Chain Migration and the Priority Date

by Jen Green, Burch Law

For any of you who have already immigrated to the United States and petitioned for relatives to join you here, you know that the wait for a priority date to become current can be exceedingly long. And the levels of paperwork and effort involved are strenuous, especially if you try to navigate the process on your own without an experienced immigration attorney.

For applicants from certain countries with high levels of immigration to the U.S., and for certain employment- or family-based categories of potential immigrants, those waits can be half a lifetime or more. And priority dates backlog and become current in a rather arbitrary pattern.
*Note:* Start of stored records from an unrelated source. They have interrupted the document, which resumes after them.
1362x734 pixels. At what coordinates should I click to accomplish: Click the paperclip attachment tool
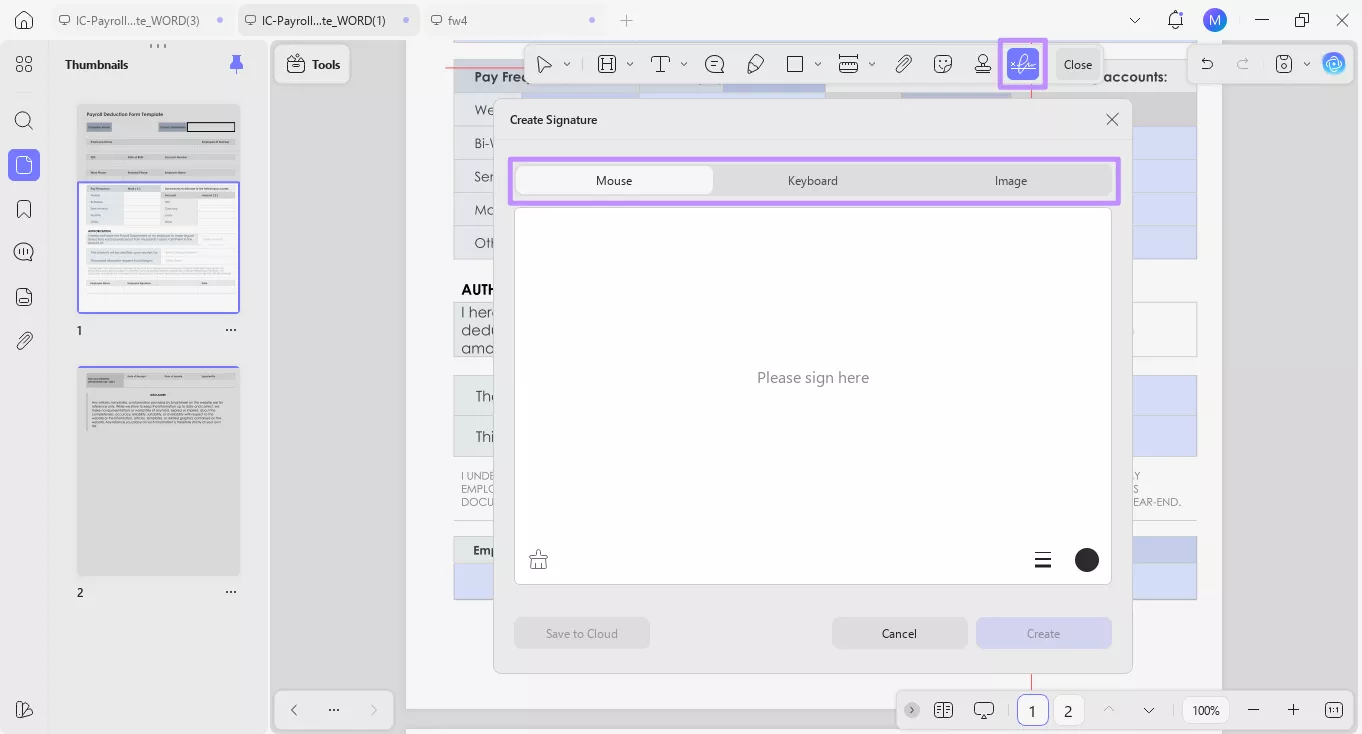tap(903, 63)
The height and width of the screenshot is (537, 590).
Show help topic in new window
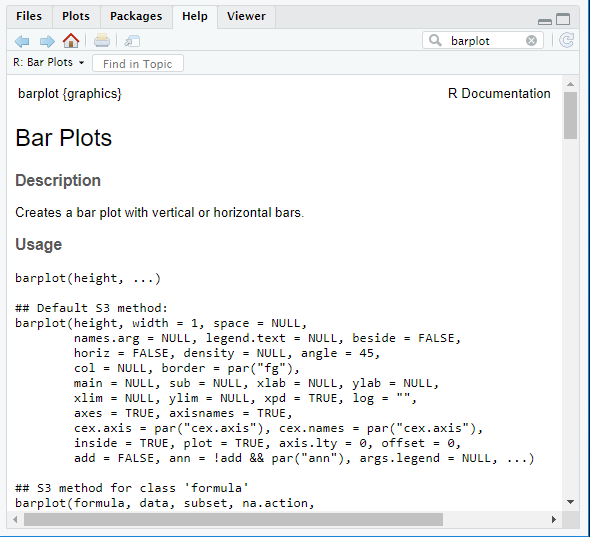(x=132, y=41)
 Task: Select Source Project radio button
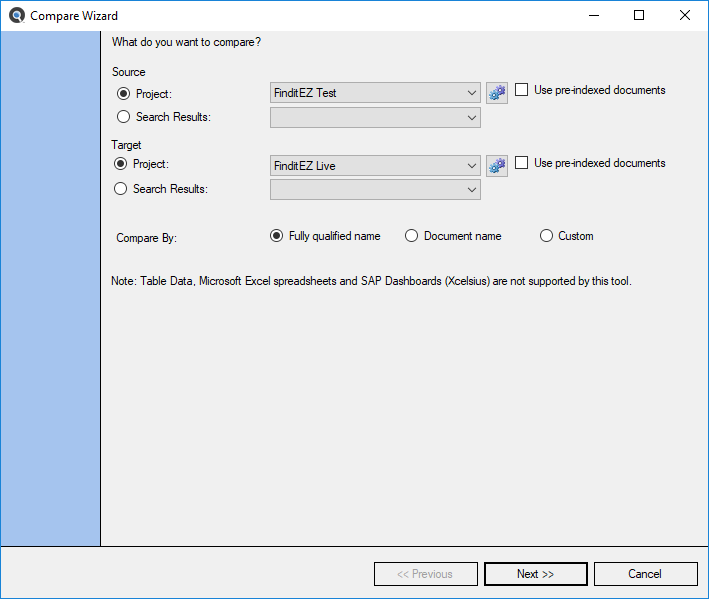123,94
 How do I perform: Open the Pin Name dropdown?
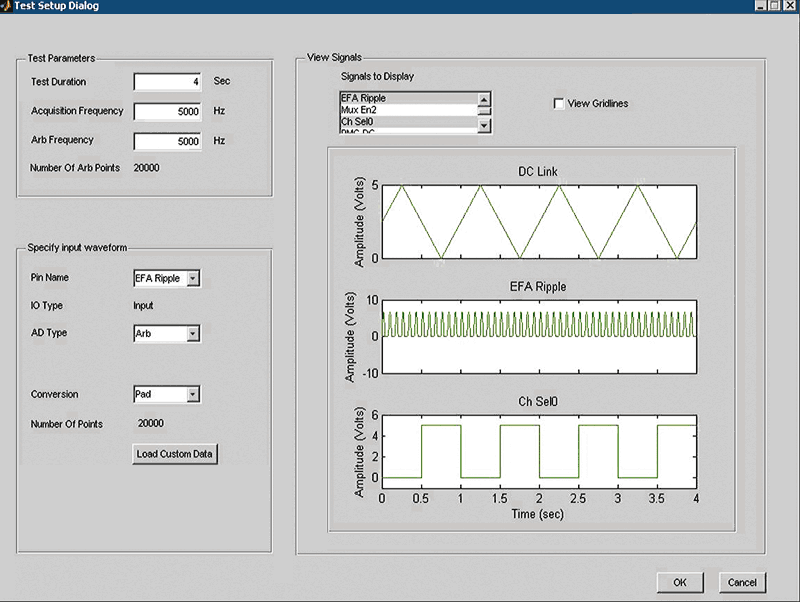tap(193, 278)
Some years ago, there was a specific category where if someone had petitioned for a young relative, by the time their priority date became current, the person would have already been dead for 50 years (based upon then-average government processing times in that category and an average lifespan). Fortunately, that category later became somewhat more current.

Somewhat. Let’s look at some of the current wait times for family-based immigrant petitions. Current “final action” priority dates for married sons and daughters of U.S. citizens, and for brothers and sisters of adult U.S. citizens are in the 10/01/1994 – 11/08/1997 range for people from the Philippines and from Mexico, for example. By the time some U.S. citizen petitioners hear from the government that visa numbers are available for their relatives, both they and their relatives may well have forgotten that the petitions were ever filed. In effective, the chain of migration builds up a lot of rust during the interim between filing and actual immigration to the U.S.
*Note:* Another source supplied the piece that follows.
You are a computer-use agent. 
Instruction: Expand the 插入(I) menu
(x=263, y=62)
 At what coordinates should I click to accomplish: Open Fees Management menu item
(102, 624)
Another snag in the process is that there are limited numbers of visa numbers available in any given year for each category. The two categories mentioned in the paragraph above have 23,400 and 65,000 visa numbers available respectively, and those numbers are not specific to any one country, but to all of them together.

You may have been hearing more about chain migration in the news lately. The administration wants to curtail chain migration. The argument actually makes a certain amount of sense, as no country can sustain unlimited immigration. It’s an argument based on numbers, very similar actually to the argument I run across quite often in dealing with cat rescue: pet advocates recommend neutering your cat or dog because one female cat, for example, left unchecked to reproduce, could produce 100 kittens in her reproductive life, and a single pair of cats and their kittens could produce more than 420,000 kittens in just 7 years. (Fayette Humane Society: That’s way more cat litter than anyone really wants to deal with. Even at the lower end of the spectrum of estimates, you still get nearly 3,000 cats. (Unspayed Cat to Kitten Calculator: Still a lot of cat litter.
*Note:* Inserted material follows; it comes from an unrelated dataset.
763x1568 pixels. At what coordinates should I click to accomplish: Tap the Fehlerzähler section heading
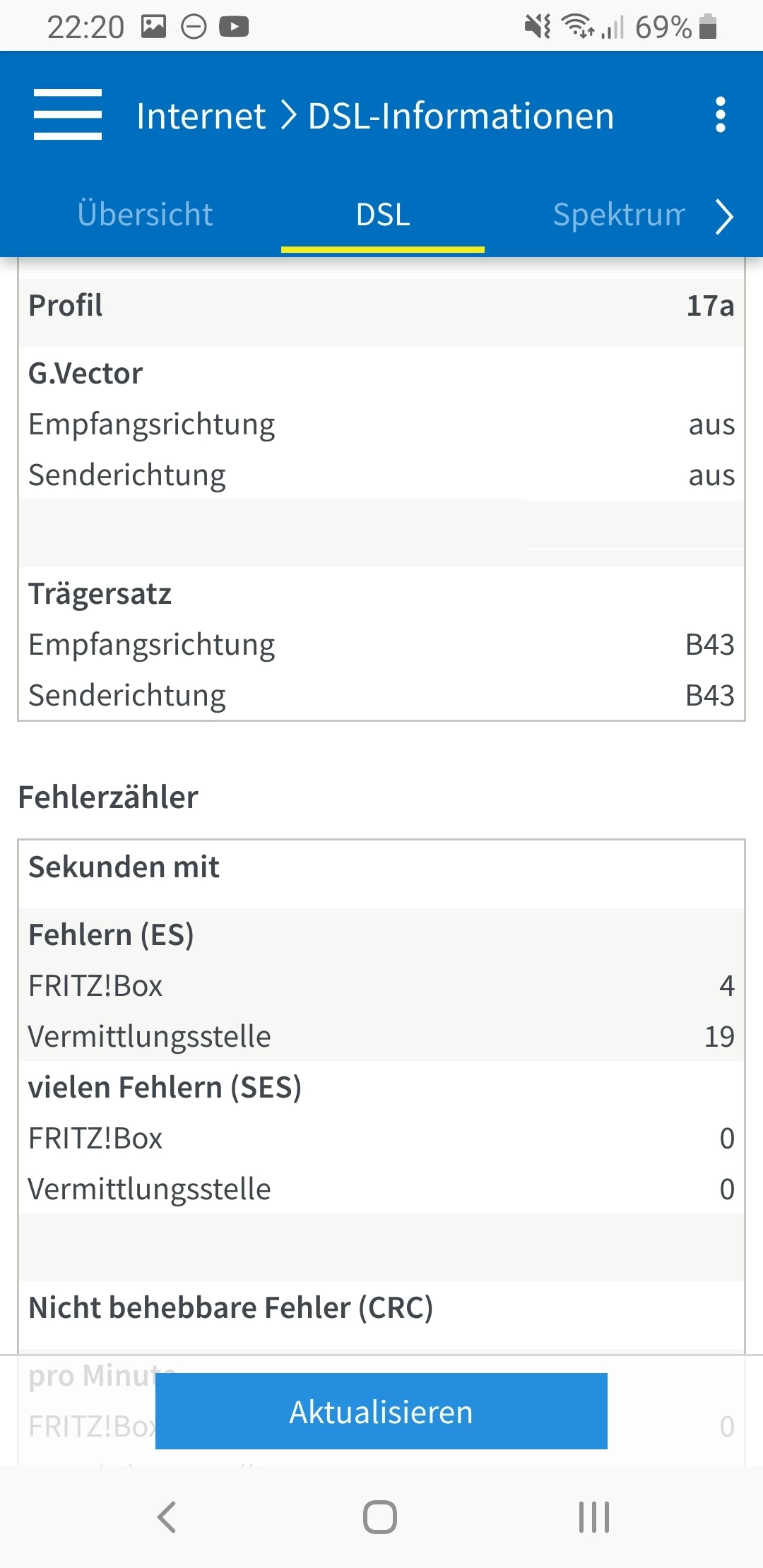[x=108, y=797]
So, migration is basically a numbers game. In a numbers game where the chain might be cut off at any time, it is very important to get into the queue while you still can. If you are a legal permanent resident or a U.S. citizen with close relatives abroad whom you would like to bring over, file those petitions for them now. Get a priority date while you still can. We can help. The wait may be long, but at least you and your family members would be on the list.